[Data supplied Boundary: Start]
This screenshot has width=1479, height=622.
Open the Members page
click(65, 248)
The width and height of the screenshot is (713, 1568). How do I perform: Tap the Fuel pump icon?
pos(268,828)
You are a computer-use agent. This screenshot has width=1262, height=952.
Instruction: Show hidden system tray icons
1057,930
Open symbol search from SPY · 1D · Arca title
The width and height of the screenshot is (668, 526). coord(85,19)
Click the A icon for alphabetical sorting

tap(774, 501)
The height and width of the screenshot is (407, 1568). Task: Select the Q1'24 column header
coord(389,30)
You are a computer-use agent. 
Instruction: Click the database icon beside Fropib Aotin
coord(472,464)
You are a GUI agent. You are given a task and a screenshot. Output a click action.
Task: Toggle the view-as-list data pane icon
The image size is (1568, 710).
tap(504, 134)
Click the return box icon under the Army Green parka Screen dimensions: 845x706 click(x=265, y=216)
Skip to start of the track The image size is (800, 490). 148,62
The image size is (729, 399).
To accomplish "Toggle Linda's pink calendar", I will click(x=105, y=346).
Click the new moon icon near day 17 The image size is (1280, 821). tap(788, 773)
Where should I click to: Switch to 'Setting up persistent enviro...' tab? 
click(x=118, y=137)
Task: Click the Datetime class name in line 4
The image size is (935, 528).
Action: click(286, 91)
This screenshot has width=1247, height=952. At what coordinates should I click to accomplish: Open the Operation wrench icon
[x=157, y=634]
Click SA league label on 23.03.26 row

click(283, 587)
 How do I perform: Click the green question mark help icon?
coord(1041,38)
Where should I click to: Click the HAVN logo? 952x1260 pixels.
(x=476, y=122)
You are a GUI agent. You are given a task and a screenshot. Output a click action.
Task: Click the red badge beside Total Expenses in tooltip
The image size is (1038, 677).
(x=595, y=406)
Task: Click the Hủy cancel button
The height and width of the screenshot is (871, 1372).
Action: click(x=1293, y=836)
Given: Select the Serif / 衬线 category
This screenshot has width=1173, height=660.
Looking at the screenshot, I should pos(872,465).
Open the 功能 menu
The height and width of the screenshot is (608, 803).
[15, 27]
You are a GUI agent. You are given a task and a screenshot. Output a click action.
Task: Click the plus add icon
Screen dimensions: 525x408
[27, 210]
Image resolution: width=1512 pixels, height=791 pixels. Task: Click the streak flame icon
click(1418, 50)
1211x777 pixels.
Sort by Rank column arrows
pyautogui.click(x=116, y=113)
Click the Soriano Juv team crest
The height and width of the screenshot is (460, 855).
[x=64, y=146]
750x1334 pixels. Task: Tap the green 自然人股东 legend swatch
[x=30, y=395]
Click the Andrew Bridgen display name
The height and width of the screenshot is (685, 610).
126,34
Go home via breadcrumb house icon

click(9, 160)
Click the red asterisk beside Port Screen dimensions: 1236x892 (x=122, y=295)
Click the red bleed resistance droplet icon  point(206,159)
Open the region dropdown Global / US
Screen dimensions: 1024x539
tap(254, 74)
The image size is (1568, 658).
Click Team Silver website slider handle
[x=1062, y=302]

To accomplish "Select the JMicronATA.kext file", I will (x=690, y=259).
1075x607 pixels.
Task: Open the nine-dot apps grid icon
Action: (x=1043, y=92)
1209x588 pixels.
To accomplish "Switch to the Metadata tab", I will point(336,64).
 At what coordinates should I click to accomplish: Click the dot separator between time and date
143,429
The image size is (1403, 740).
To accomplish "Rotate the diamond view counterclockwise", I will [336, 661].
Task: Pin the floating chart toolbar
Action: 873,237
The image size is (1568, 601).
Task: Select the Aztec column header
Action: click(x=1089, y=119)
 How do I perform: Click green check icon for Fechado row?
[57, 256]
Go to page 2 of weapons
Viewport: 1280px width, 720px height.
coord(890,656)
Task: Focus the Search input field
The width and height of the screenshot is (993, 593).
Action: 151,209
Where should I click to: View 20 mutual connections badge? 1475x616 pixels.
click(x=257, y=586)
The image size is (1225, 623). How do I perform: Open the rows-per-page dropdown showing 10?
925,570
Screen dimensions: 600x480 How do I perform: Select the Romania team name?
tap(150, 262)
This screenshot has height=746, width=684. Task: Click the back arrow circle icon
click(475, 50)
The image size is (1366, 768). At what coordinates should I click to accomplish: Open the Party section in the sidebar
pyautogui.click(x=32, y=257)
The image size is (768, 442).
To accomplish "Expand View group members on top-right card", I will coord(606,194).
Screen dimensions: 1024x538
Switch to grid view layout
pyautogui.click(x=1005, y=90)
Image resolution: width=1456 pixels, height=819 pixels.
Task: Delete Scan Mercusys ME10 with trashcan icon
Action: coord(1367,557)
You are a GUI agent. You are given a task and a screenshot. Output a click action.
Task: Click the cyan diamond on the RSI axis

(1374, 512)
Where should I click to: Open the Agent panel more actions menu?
[Data supplied Boundary: End]
▶ _What this task involves_
Every line in the data that holds the string "menu" should be returned.

▶ _Solution to this task_
Open the 功能 menu
Where should I click to: Open the Agent panel more actions menu?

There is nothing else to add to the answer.